## Artikel
- - - - - - -

Eine der grössten Veränderungen in der Musiklandschaft der letzten Jahre ist zweifellos der Aufstieg von Streaming-Diensten wie Spotify oder Apple Music sowie die explosiv wachsende Beliebtheit von Plattformen wie TikTok. Samuel Savenberg bringt diese Veränderungen auf den Punkt: «Euphemistisch könnte man sagen, dass der Zugang zu Musik – auch solcher von Nischenkünstler:innen – demokratisiert und vereinfacht wurde. Aber ich glaube mit dieser Einschätzung macht man es sich dann doch etwas zu einfach.»

- - - - - - -

## Vorliegende Einträge
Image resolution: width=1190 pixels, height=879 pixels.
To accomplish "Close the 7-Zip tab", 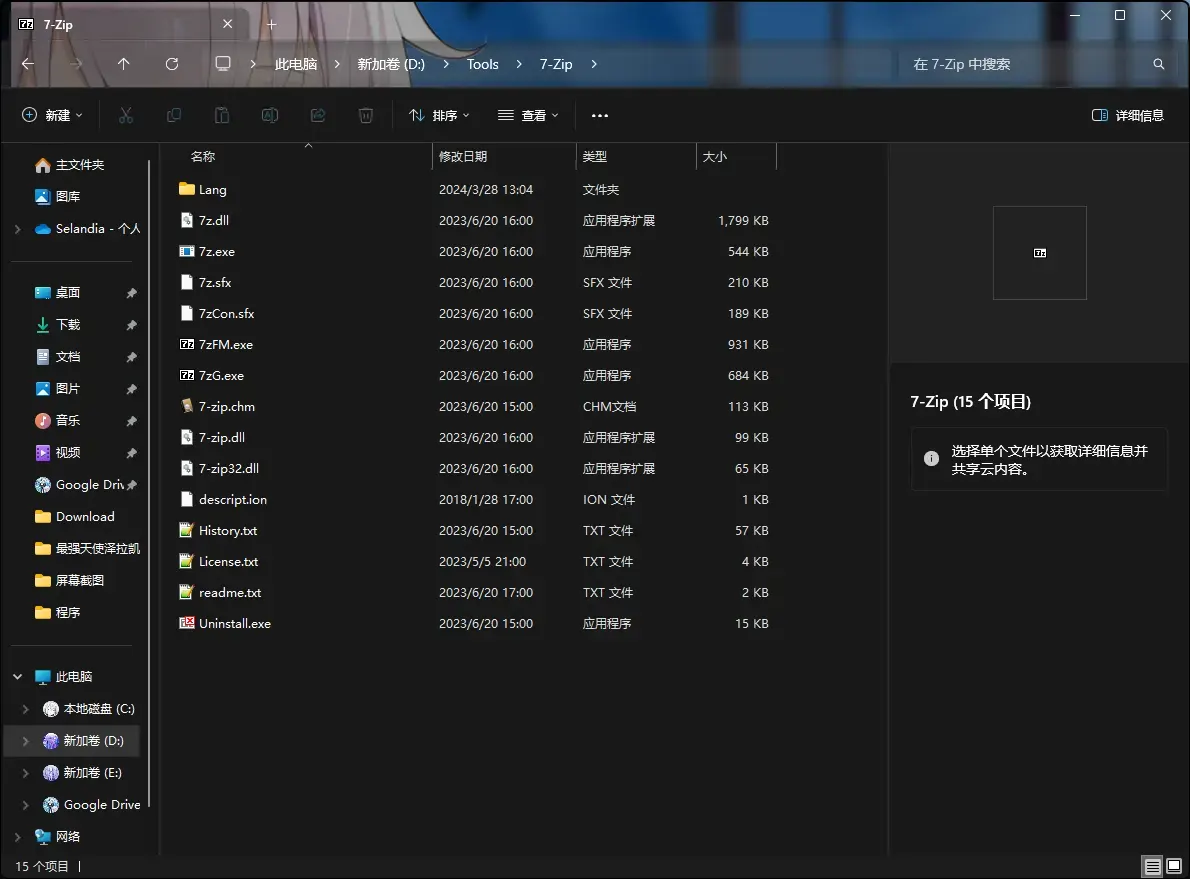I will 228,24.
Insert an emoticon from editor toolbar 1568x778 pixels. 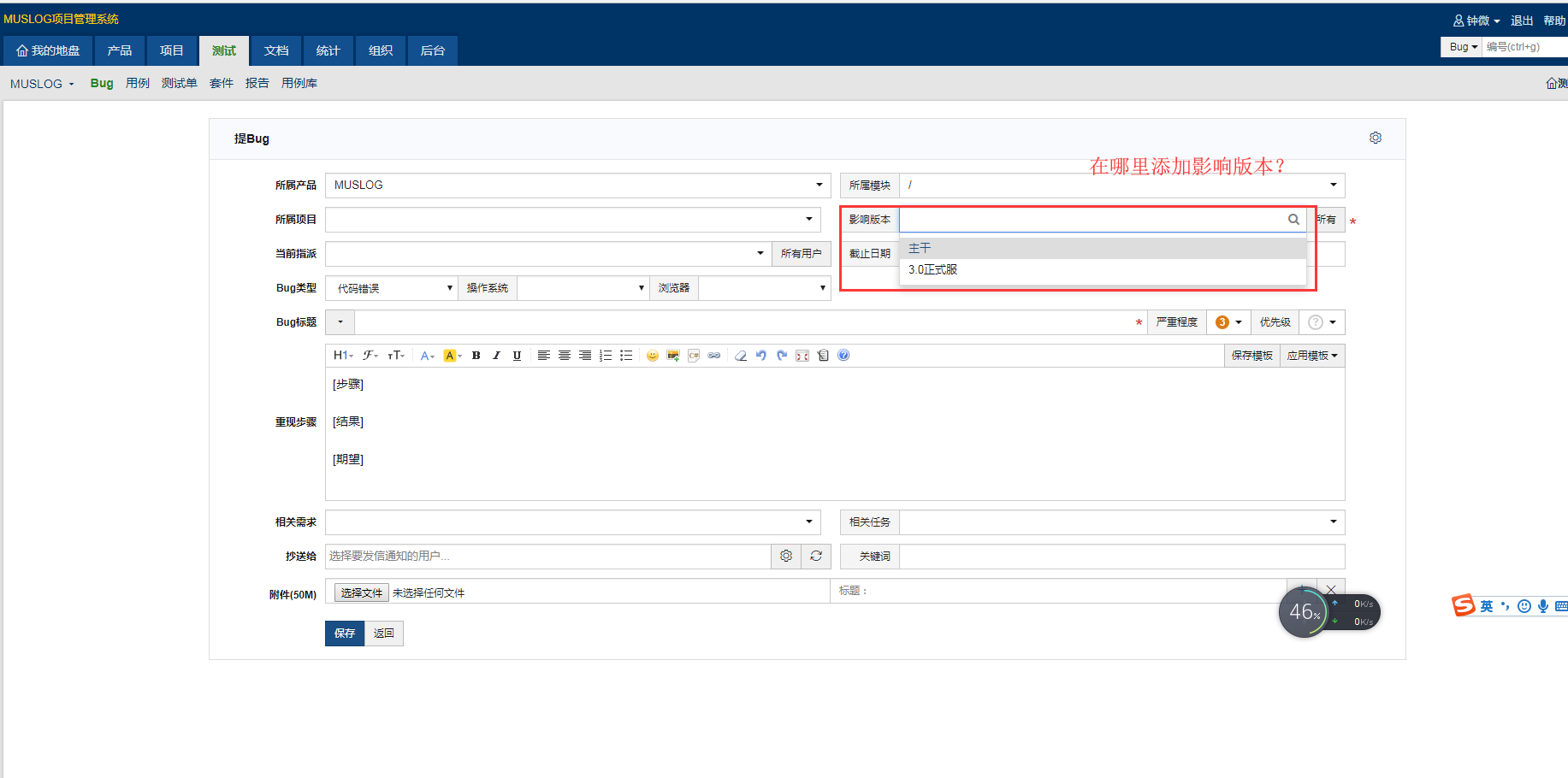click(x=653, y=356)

- - - - - - -

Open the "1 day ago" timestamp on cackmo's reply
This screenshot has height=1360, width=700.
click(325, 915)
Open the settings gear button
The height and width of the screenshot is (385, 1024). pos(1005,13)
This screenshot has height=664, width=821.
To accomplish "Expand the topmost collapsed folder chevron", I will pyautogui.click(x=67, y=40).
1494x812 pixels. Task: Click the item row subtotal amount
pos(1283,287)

- - - - - - -

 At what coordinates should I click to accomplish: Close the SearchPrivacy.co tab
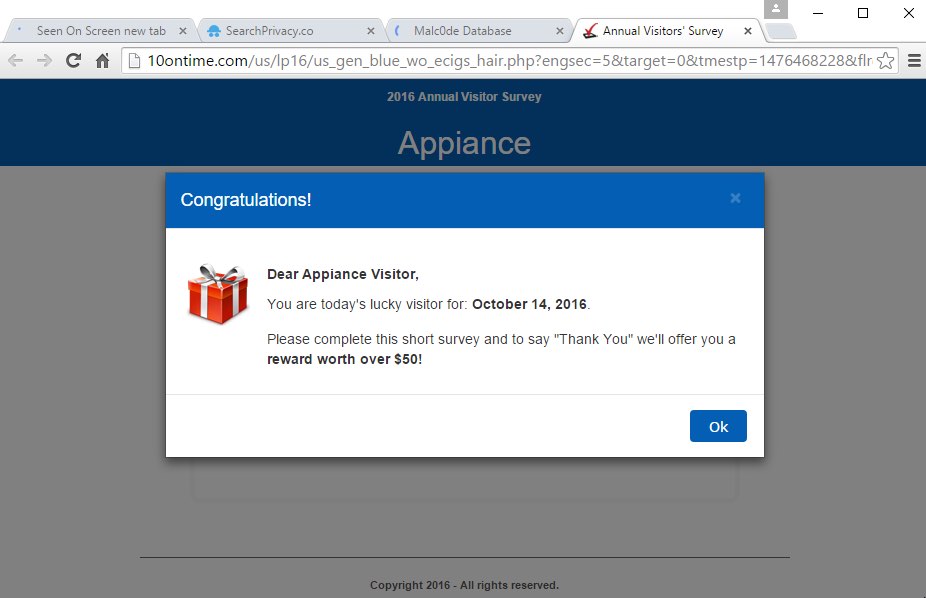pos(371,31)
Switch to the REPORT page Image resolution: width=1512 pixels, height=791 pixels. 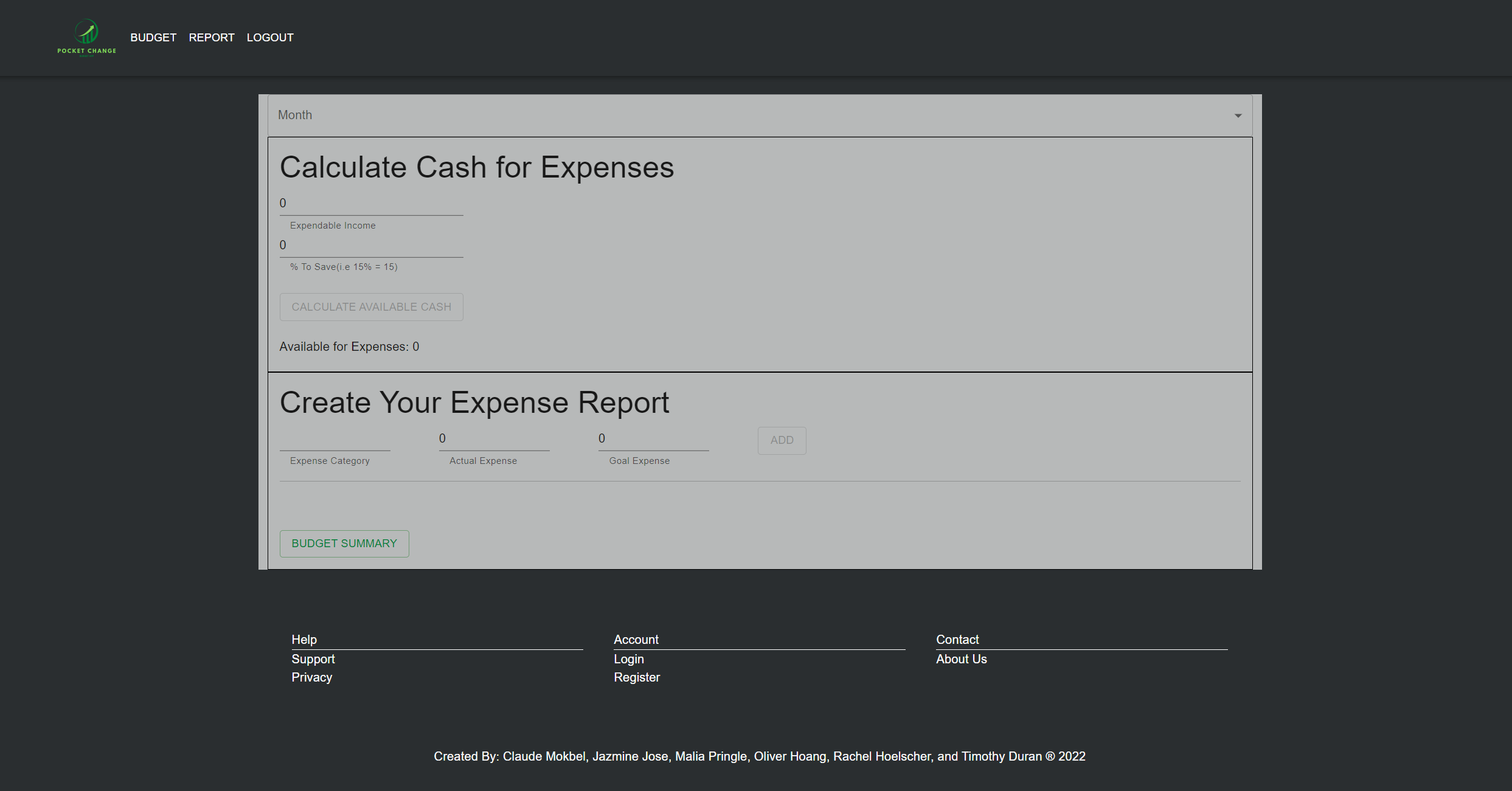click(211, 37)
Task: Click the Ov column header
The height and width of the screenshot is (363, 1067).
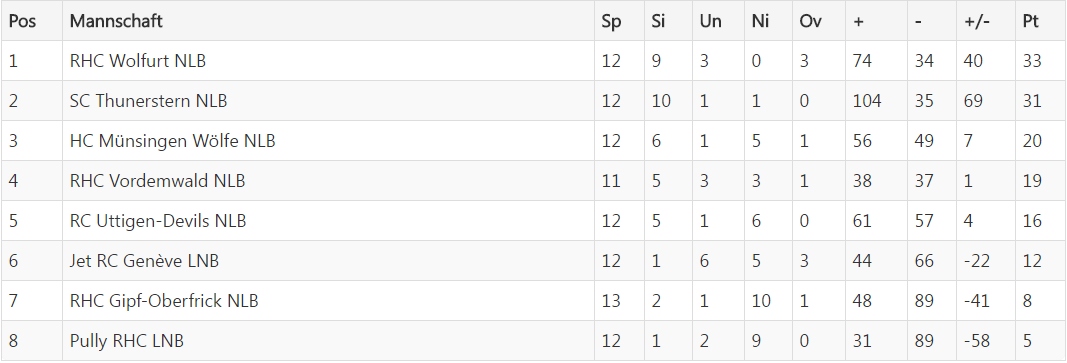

- - - - - - -

## Aufgabe
Setze den Artikel über Streaming-Dienste und den Wandel der Musiklandschaft im Anschluss an das Zitat von Samuel Savenberg fort.

## Antwort
Er betont, dass trotz des scheinbar demokratischen Charakters dieser Plattformen bestimmte Künstler:innen bevorzugt werden, insbesondere solche, die bereits über Kapital oder Kontakte verfügen, um in die wichtigen Playlisten zu gelangen. Darüber hinaus hat sich die Bereitschaft der Konsument:innen, für Musik zu bezahlen, drastisch verringert, was eine weitere Herausforderung darstellt. «Everybody wants to be an artist, nobody wants to pay for art», fasst Savenberg die Situation treffend zusammen.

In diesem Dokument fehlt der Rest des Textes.